South Korea pension body NPS appoints 4 PE firms to manage $607m in funds

A bridge in Seoul

South Korea’s National Pension Service (NPS), which oversees $430 billion in assets, has named four private equity (PE) firms to manage 700 billion won ($607 million) of its funds.

In an announcement on June 30, 2016,  NPS disclosed that VIG Partners, Skylake Investment, Lindeman Asia Investment and SG Private Equity would run the its private equity fund (PEF) with a corpus of 700 billion won ($607 million).

VG Partners and Skylake Investment will manage investment in large-cap companies with 250 billion won of entrusted funds for each, while Lindeman Asia and SG Private Equity will be allocated 100 billion won each to invest in mid-sized companies.

Additionally, NPS will soon choose eight PE firms to operate venture funds which will invest in small, early-stage emerging firms.

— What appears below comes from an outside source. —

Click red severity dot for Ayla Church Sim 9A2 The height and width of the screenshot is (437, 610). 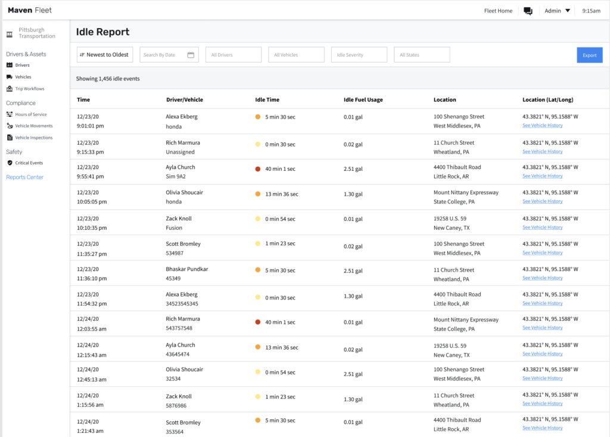click(257, 168)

This development comes in the wake of the NPS being requested to increase its exposure to South Korea’s KOSDAQ market, given that traditionally its stock investment guidelines are tilted towards blue chips listed on the main KOSPI bourse.

Kang Myun-wook, the new chief investment officer of the NPS, recently made a vow to increase the funds exposure to the stocks of listed small and medium enterprises (SMEs) upon taking office.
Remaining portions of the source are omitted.